Having delineated specific areas and ways in which the government can’t grow in the first eight amendments, there are two possibilities left. The first is the Federalist assertion of a sort of “gentleman’s agreement” of government, that the rights of the people would be implicitly protected simply by virtue of having delineated the powers the government has. Which has worked so well up to now. The second possibility is finding new and interesting ways to interpret the powers granted by the Constitution, including simply ignoring any rights people might reasonably expect to enjoy, including those grounded in the common law tradition from which the Constitutional government evolved.
The modern upshot of this is widespread. As society has evolved, we have changed in our expectations of what it means to be a part of that society; we have even (thankfully) changed in our attitudes and beliefs about what it means to be human.

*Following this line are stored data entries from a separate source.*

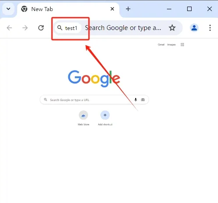Click the test1 search engine chip
Viewport: 218px width, 203px height.
[x=68, y=28]
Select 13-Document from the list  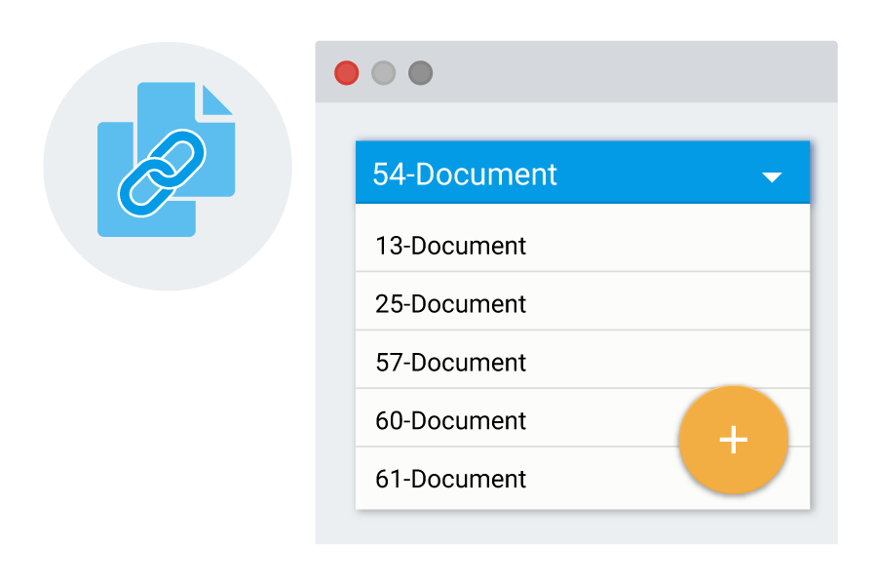pos(583,243)
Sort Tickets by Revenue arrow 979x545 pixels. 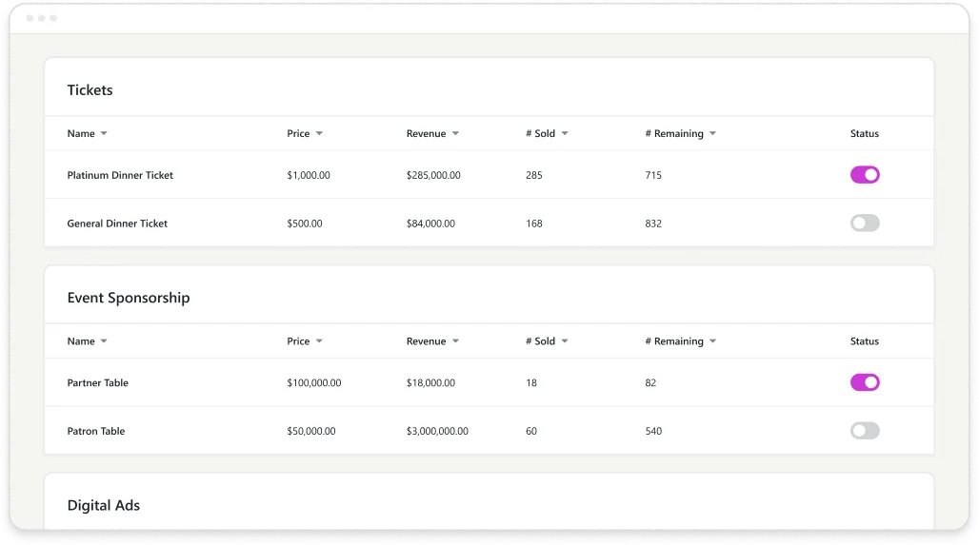point(455,134)

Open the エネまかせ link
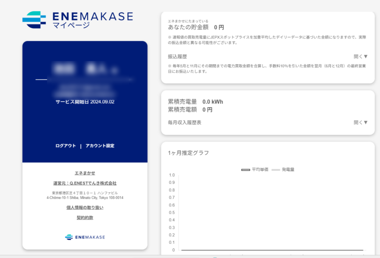click(85, 173)
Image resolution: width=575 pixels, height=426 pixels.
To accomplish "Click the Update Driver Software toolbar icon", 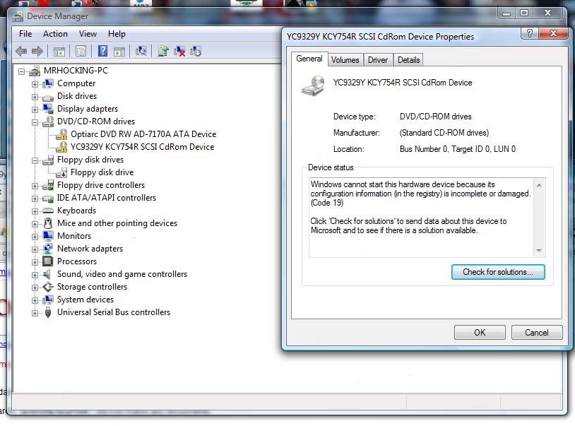I will click(163, 51).
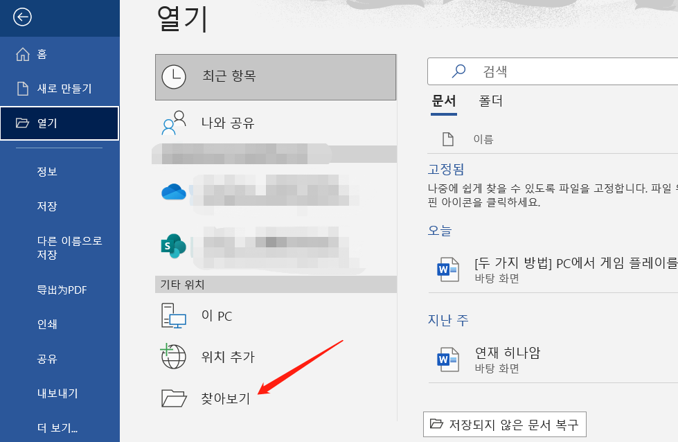Click the back arrow to exit backstage view

click(x=22, y=17)
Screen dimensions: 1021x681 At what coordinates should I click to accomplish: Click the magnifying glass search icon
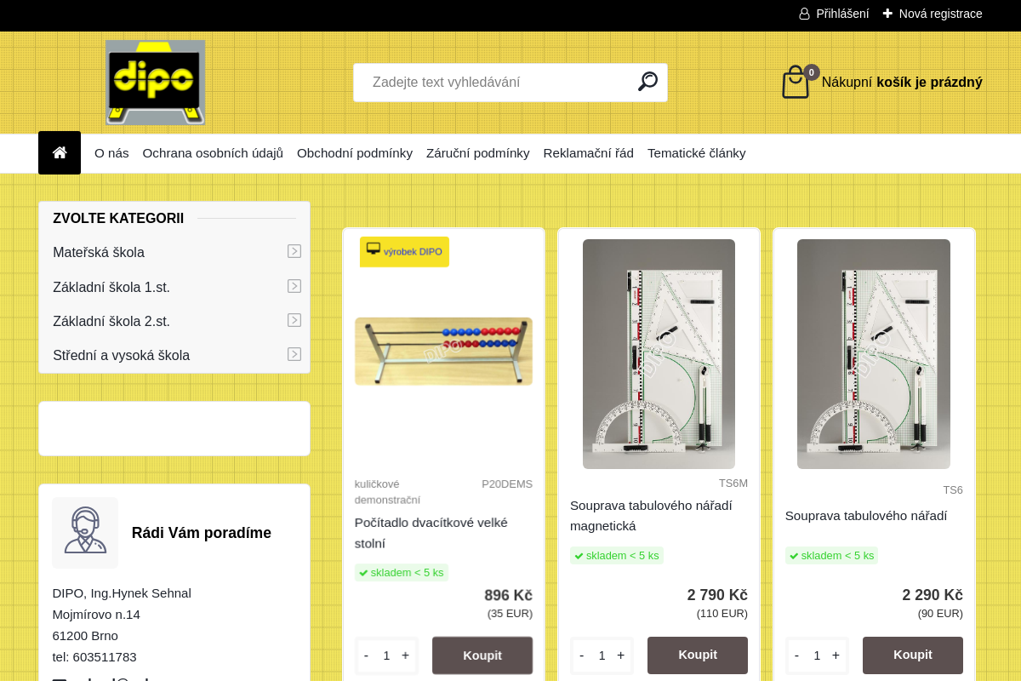coord(647,82)
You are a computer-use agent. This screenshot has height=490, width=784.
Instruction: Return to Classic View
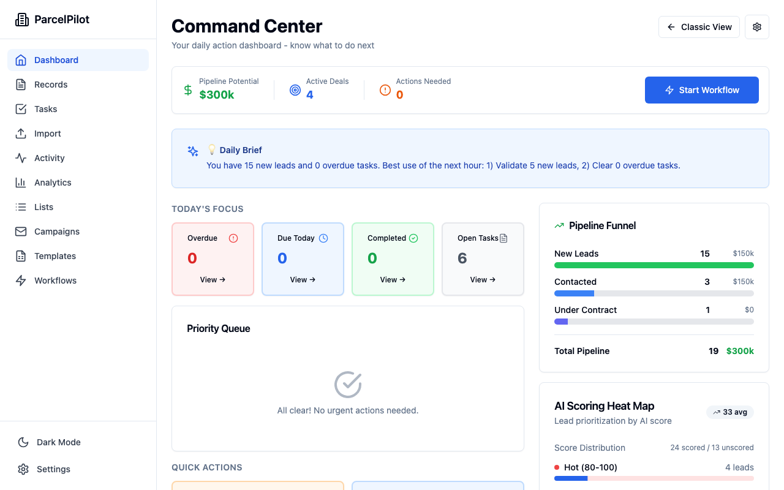699,27
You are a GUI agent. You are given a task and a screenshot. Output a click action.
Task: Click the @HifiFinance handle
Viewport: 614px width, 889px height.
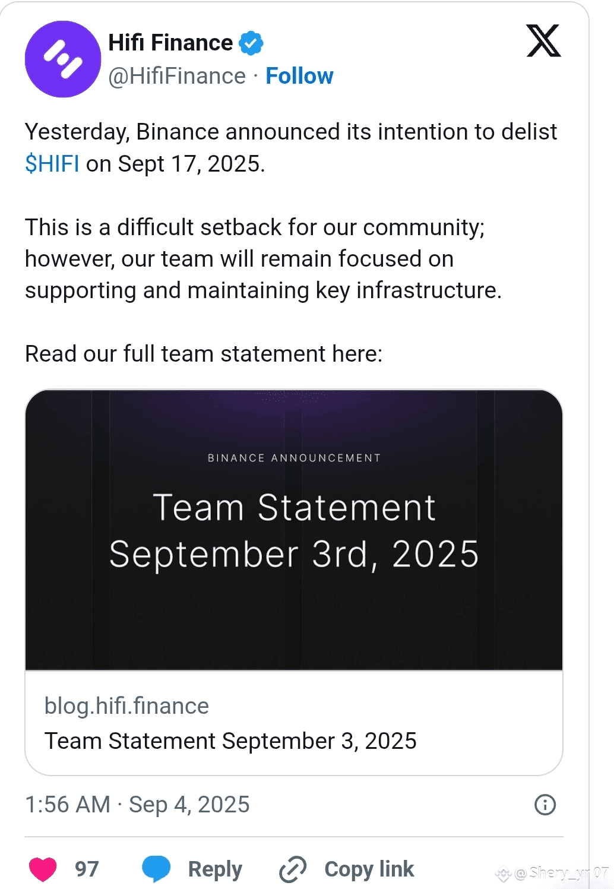tap(175, 75)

We have recognized and defended rights along the way that are not specifically enumerated in the Constitution, but that are grounded in the same tradition as the other rights that are. One example is the right to privacy, which is often assailed by the aforementioned “where do you find that right in the Constitution?”
Let me be clear: I believe that all the rights that are defended and provided for by the Constitution, regardless of what philosophical approach you may take to it, derive from the following:
We the People of the United States, in Order to form a more perfect Union,
establish Justice, insure domestic Tranquility, provide for the common
defence, promote the general Welfare, and secure the Blessings of Liberty to
ourselves and our Posterity, do ordain and establish this Constitution for the
United States of America.
That having been said, I see nothing that runs counter to a right to privacy. On the contrary, privacy in one’s person and effects seems to me to be eminently just, promotes tranquility, adds to the common welfare, and is one of the greatest blessings of liberty I can imagine. If you don’t believe me on that last point, throw wide the settings on your Facebook profile and wait five minutes.
Not everything people claim as a right truly is one; I get that. But to say that it must be spelled out to exist is absurd. The law is and always has been a lagging indicator of the culture at best, and a drag on the culture at worst. Far better to put the burden on those who would control us than on those of us who would be free.